By this time Land was establishing himself as the leading historian of Adventism. In 1987 he brought out an edited volume titled The World of Ellen G. White, followed by an edited edition of Everett N. Dick’s classic but previously unpublished William Miller and the Advent Crisis, 1831-1844 (1994), Teaching History: A Seventh-day Adventist Approach (2000), Historical Dictionary of the Seventh-day Adventists (2005), and The A to Z of the Seventh-day Adventists (2009). Meanwhile, he coauthored with his former student Calvin W. Edwards Seeker after Light: A. F. Ballenger, Adventism, and American Christianity (2000), the most balanced treatment of an apostate written by Adventists and published by the church.
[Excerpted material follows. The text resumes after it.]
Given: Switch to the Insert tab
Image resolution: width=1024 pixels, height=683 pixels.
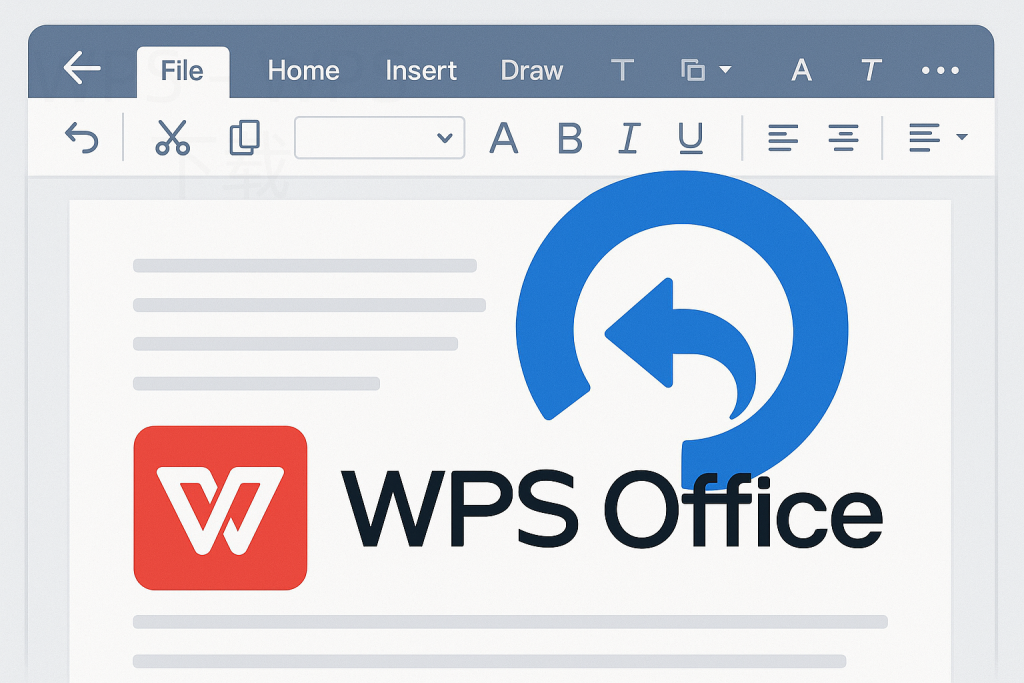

In 1970 he joined the History and Political Science Department at Andrews University, where he would teach two generations of students over the next 40 years, 22 of them as chair of the department. He regularly taught both graduate and undergraduate courses in American cultural and intellectual history, research methods, great historians, multicultural America, African American history, Seventh-day Adventist history, the senior seminar, and a class in philosophy. For many years, he served as president of the Andrews University chapter of Phi Kappa Phi (the interdisciplinary honors society) and was the faculty sponsor of the campus Phi Alpha Theta chapter (the international history honors society). In addition, Land served as a director of graduate programs and assistant dean in the College of Arts and Sciences. Andrews University bestowed on him its prestigious J. N. Andrews Award and the Researcher of the Year Award for his outstanding contributions to the university and to his discipline. Active in community service, Land was a member of the Berrien County Historical Association’s board of directors; a lay teacher at Pioneer Memorial Church; and a member of the Spectrum editorial board for the Association of Seventh-day Adventist Forums.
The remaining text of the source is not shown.